### [Text shown]
========================

Sometimes you will want to find trends in your data that will require the database server to cook the data a bit before you can generate the results you are looking for. For example, let’s say that you are in charge of sending coupons for free rentals to your best customers. You could issue a simple query to look at the raw data. In this post we will use the – sakila database .
SELECT customer_id
FROM rental;
With 599 customers spanning more than 16,000 rental records, it isn’t feasible to determine which customers have rented the most films by looking at the raw data. Instead, you can ask the database server to group the data for you by using the group by clause. Here’s the same query but employing a group by clause to group the rental data by customer ID:
SELECT customer_id
FROM rental
GROUP BY customer_id;
The result set contains one row for each distinct value in the customer_id column, resulting in 599 rows instead of the full 16,044 rows. The reason for the smaller result set is that some of the customers rented more than one film. To see how many films each customer rented, you can use an aggregate function in the select clause to count the number of rows in each group:
SELECT
customer_id,
COUNT(*)
FROM rental
GROUP BY customer_id;
To get the customer who rented the most amount of time we can order the result using ORDER BY clause in descending order.

========================

### [Raw data]
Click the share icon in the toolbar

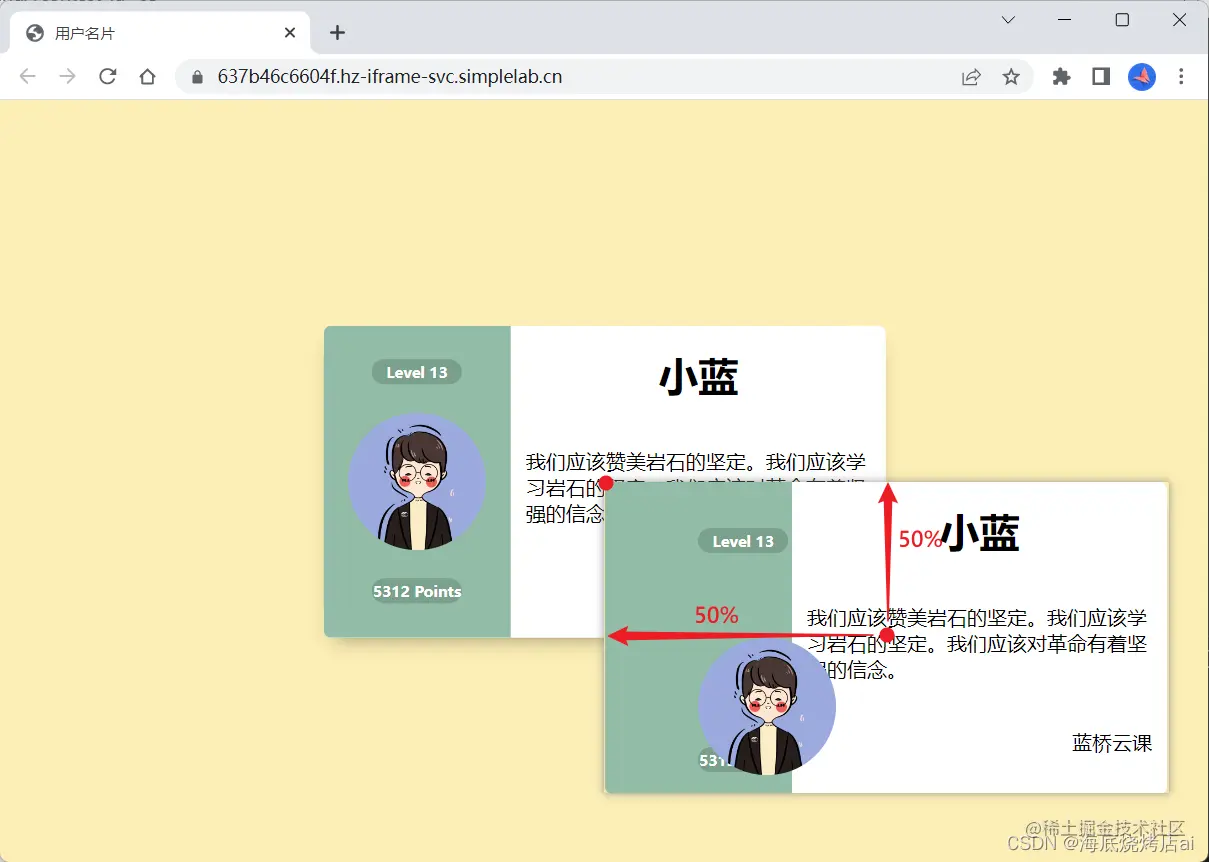(x=970, y=76)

========================

Reproduce word for word the part of the GROUP BY tutorial that opens with the words containing "Sometimes you will" and closes with "sakila database .". The data is separate material, unrelated to the GROUP BY tutorial.

Sometimes you will want to find trends in your data that will require the database server to cook the data a bit before you can generate the results you are looking for. For example, let’s say that you are in charge of sending coupons for free rentals to your best customers. You could issue a simple query to look at the raw data. In this post we will use the – sakila database .